> WHAT TO PRODUCE
Give back, word for word, the records from their first line through the line containing "Action: (x=207, y=183)", with that line included. Leave the pictures out.

> LISTED ENTRIES
----

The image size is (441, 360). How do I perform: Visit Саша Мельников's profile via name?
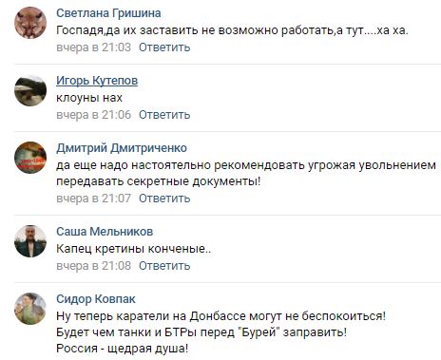105,232
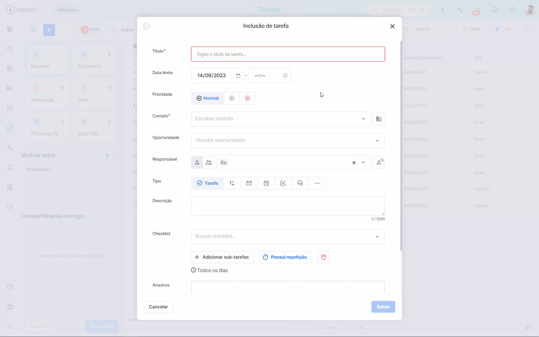This screenshot has height=337, width=539.
Task: Select the Tarefa type tab
Action: (x=207, y=183)
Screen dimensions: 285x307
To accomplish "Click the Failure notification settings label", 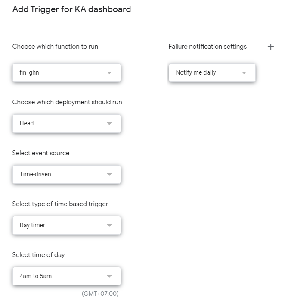I will (x=208, y=47).
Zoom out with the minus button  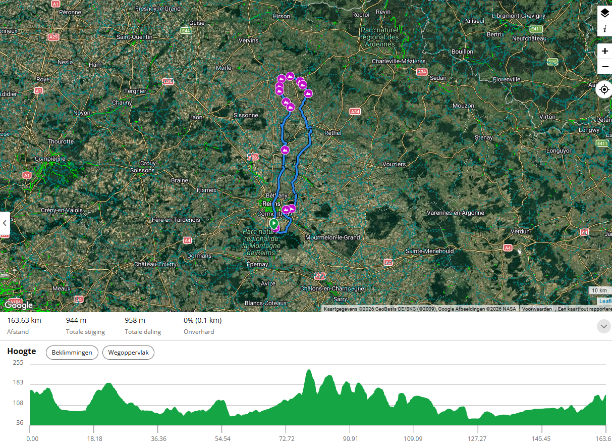[604, 67]
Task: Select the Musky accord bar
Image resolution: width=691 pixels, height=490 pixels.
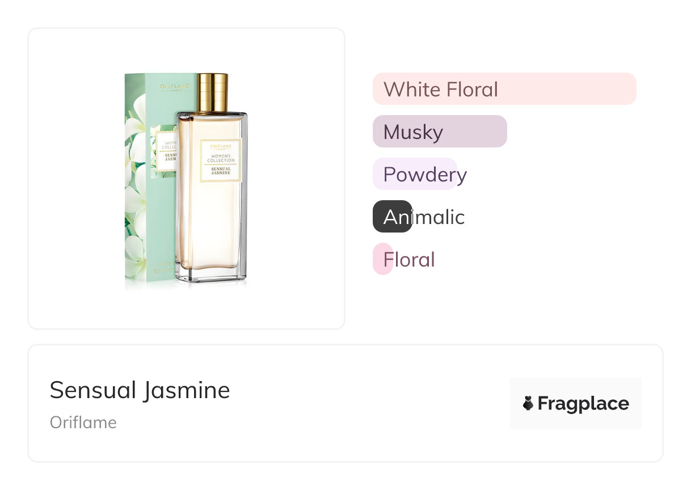Action: [x=440, y=132]
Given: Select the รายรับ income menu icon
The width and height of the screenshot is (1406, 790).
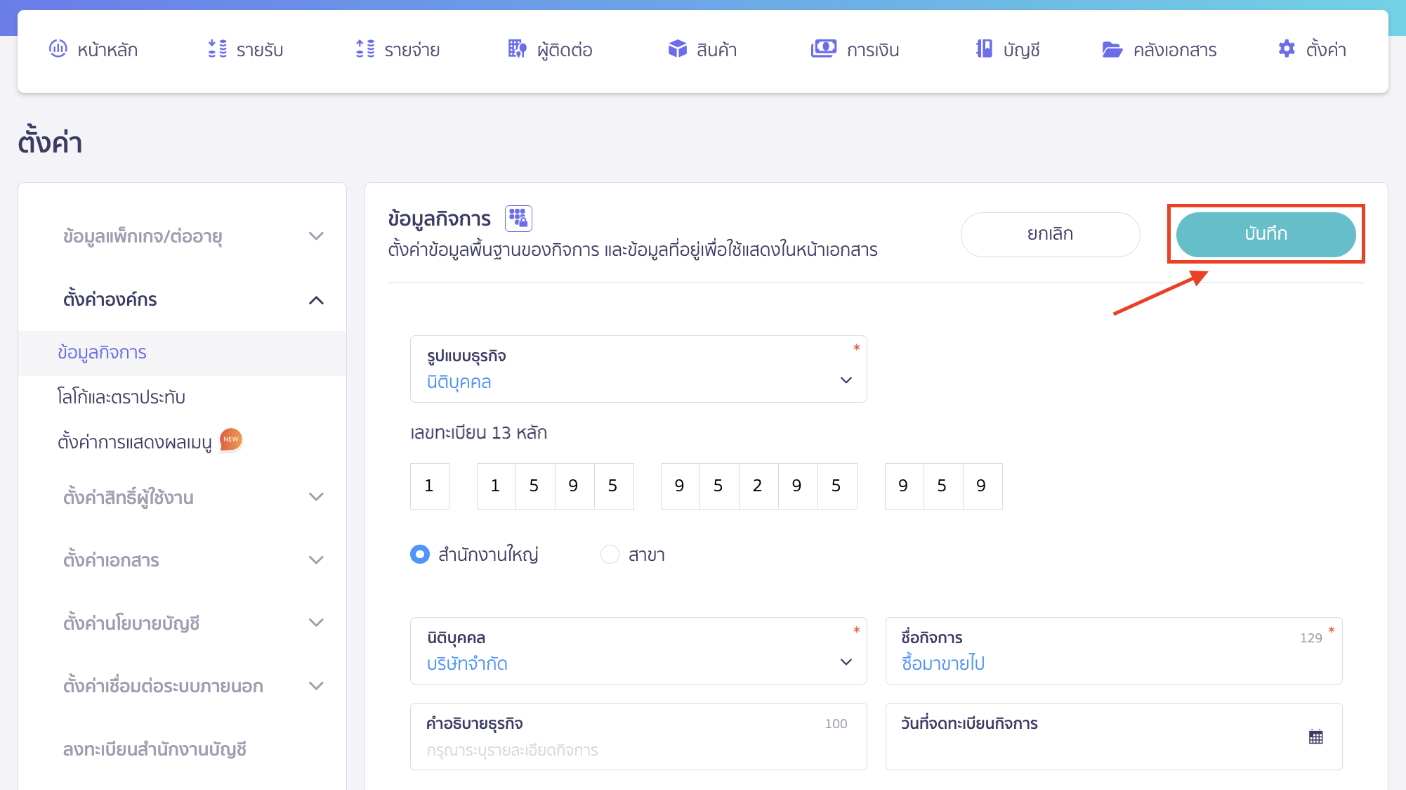Looking at the screenshot, I should (x=216, y=49).
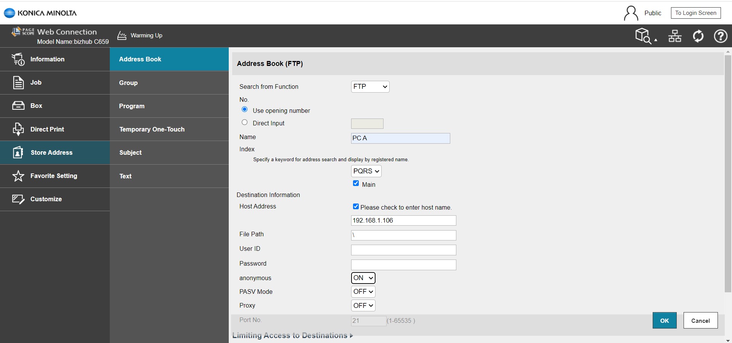732x343 pixels.
Task: Open the Information panel from sidebar
Action: click(47, 59)
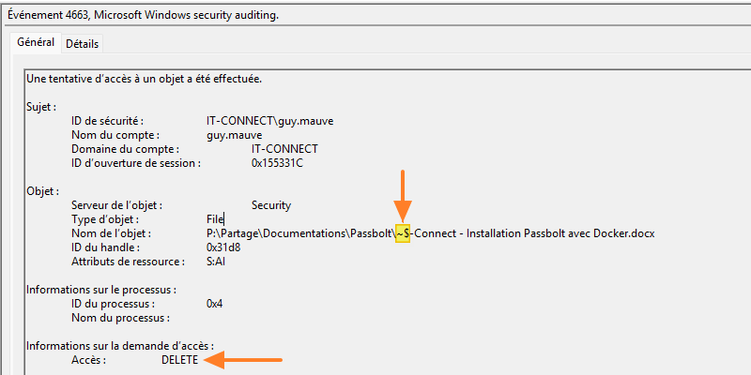Viewport: 751px width, 375px height.
Task: Select the DELETE access value
Action: [x=179, y=360]
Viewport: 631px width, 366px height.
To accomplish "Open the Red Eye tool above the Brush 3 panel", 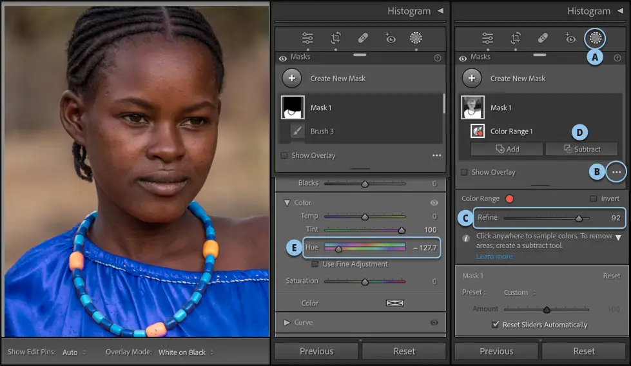I will (390, 38).
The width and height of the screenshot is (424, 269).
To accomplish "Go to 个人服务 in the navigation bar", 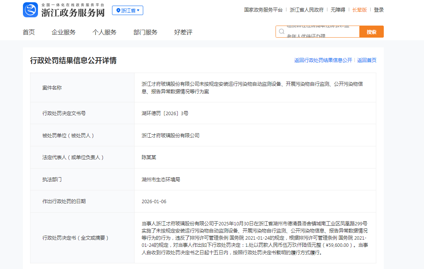I will pyautogui.click(x=104, y=32).
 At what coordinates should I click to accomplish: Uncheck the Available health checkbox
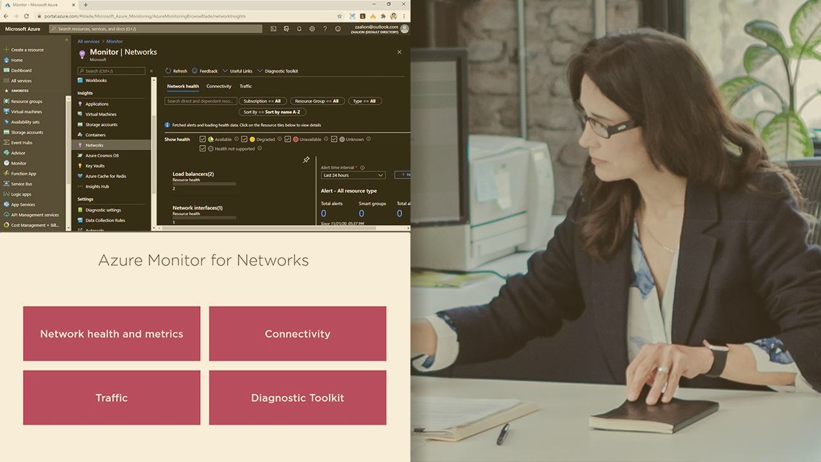pyautogui.click(x=203, y=139)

----

> REPLY
The image size is (441, 360). How do I perform: Visit Саша Мельников's profile via name?
105,232
This screenshot has height=337, width=539.
Task: Select the Tarefa type tab
Action: (x=207, y=183)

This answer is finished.